Merci mon chéri, merci pour la générosité de ta vie et de ta mort. Merci pour cette magnifique rencontre qui a fait de nous des parents pour la troisième fois. 

À la maternité, on nous fait l’immense joie de nous proposer de lui donner un bain et le préparer avant de l’emmener dans la salle où il sera veillé en compagnie de nos chères familles et amis pendant ces quelques jours.

Je ne me lasse pas de le tenir dans mes bras, de bercer son petit corps qui va m’être enlevé à tout jamais.

Je hurle de douleur le soir quand nous devons quitter la salle, mon ventre me fait mal, je ne peux plus respirer et je suis persuadée que je vais véritablement mourir de chagrin. 

Mais chaque journée apporte son lot de trésors et de consolations. Notre couple connaît cette semaine-là une telle unité… Mon mari est un pilier irremplaçable.

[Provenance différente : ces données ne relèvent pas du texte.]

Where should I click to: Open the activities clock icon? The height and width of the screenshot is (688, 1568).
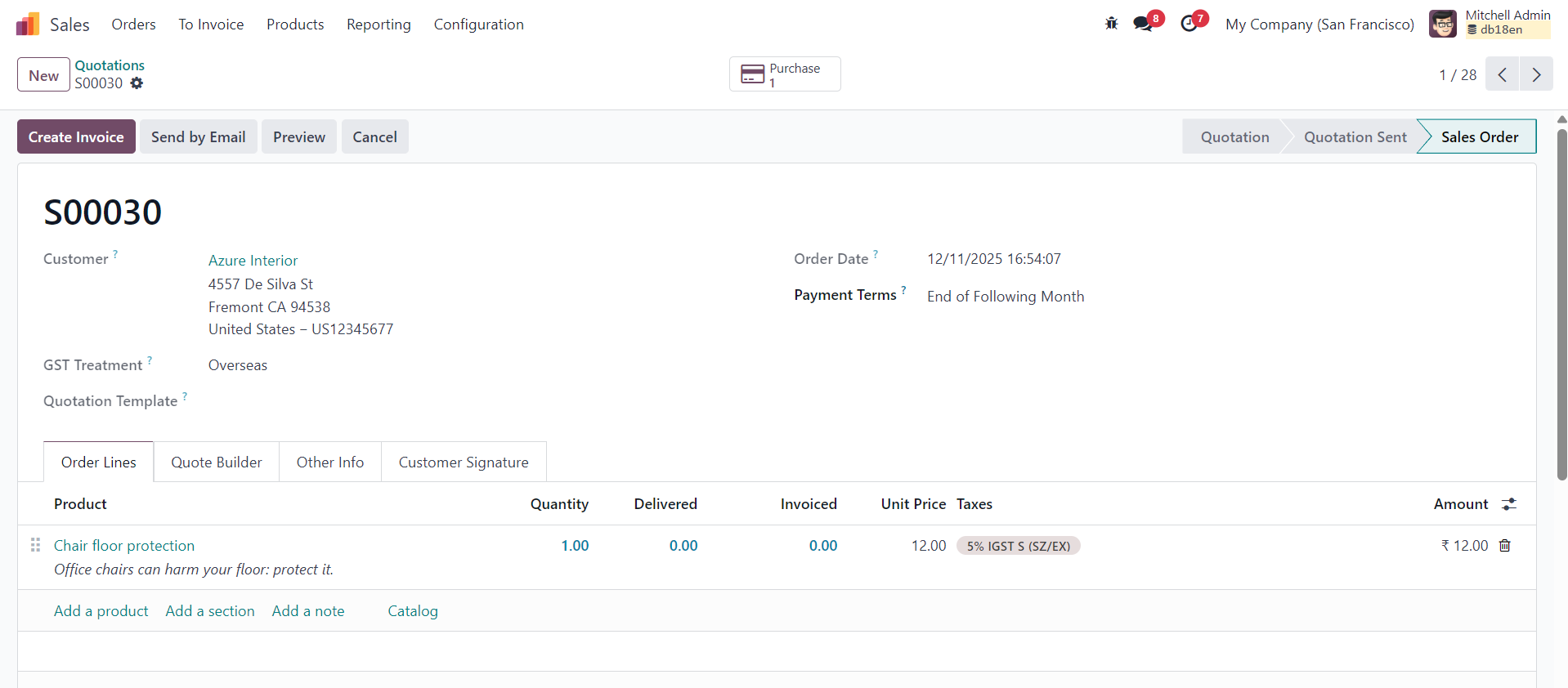(1189, 24)
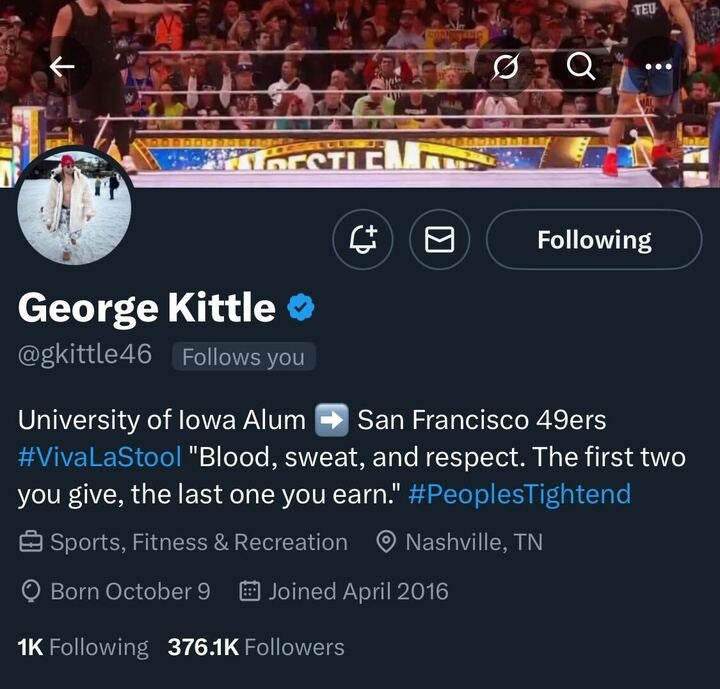Toggle the Following button
This screenshot has width=720, height=689.
pos(594,240)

C’est lui qui, avec sa guitare, transforme nos heures près de Joseph, si bien qu’elles sont devenues un souvenir consolateur et heureux.

Aujourd’hui, un an et demi après la naissance de notre Joseph, il est présent plus que jamais dans nos cœurs, dans notre couple et au sein de notre famille. Pour nos deux autres enfants, il a trouvé sans encombre sa place de troisième. 

Désormais un autre enfant est au creux de moi.

Encore un nouvel abandon : laisser la place à ce nouveau petit être qui nous projette à nouveau dans la vie. Trouver un équilibre pour que ce quatrième ressente tout notre amour de parents, sans oublier celui qui nous manquera toujours. Fabuleuse vie où tout se vit si intensément, où les émotions doivent être accueillies et accompagnées avec tant de bienveillance, où l’on peut vivre un grand drame et le transformer, avec beaucoup de consolation, en la plus grande des joies ! 

Ce texte nous a été transmis par une fabuleuse maman, Claire-Marie.